• [TASK DIRECTIONS] When the string "file" appears in a line of the records, show the whole line.

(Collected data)
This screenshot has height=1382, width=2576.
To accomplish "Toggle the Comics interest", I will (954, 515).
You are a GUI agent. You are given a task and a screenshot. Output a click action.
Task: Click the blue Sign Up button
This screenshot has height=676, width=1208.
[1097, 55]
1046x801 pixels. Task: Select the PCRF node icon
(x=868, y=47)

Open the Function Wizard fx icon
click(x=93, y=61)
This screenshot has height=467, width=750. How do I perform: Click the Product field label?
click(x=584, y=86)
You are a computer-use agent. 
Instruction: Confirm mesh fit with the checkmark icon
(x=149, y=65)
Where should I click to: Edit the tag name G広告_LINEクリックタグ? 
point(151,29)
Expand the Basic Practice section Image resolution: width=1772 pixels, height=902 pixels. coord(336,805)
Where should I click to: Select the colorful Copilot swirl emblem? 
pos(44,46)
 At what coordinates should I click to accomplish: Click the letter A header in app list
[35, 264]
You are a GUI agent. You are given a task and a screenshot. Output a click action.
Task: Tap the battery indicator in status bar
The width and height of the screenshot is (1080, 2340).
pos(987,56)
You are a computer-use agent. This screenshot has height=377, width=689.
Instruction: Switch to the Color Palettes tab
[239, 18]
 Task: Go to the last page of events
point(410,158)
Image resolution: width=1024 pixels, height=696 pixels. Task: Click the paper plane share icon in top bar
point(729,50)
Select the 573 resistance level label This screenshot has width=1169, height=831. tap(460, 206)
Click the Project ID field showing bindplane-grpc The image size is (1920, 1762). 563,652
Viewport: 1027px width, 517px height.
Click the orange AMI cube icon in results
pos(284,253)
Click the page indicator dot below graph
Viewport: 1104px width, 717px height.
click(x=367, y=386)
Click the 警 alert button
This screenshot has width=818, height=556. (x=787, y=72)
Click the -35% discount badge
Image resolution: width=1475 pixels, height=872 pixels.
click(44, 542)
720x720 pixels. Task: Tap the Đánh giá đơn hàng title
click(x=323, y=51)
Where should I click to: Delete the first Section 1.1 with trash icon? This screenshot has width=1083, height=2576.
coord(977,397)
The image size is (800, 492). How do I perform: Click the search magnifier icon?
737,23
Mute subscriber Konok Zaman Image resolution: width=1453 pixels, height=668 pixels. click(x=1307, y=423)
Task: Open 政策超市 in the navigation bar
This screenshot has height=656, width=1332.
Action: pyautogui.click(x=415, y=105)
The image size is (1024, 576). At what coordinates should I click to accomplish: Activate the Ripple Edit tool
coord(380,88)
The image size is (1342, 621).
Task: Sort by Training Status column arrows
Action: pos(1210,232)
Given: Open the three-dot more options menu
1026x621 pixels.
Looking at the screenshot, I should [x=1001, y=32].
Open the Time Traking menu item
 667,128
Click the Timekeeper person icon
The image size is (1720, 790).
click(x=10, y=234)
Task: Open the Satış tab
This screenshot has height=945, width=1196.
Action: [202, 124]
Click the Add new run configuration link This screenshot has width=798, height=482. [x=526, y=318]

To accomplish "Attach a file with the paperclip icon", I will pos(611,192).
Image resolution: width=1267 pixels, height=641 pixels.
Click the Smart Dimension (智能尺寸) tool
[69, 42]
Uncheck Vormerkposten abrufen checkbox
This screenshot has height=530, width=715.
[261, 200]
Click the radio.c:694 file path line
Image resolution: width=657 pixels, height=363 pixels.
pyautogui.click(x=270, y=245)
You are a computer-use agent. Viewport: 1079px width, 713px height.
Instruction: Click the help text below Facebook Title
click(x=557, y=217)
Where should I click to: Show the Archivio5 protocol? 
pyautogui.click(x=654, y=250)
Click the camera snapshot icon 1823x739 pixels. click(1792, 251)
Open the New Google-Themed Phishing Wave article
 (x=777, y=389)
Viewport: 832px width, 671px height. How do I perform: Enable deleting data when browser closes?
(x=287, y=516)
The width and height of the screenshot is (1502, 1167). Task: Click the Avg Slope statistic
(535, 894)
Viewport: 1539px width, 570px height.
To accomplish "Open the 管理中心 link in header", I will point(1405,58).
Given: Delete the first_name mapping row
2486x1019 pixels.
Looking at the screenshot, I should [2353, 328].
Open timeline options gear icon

• [WRITTEN SOLUTION]
To accomplish "Attach a file with the paperclip icon", I will pos(611,192).
Click the radio.c:694 file path line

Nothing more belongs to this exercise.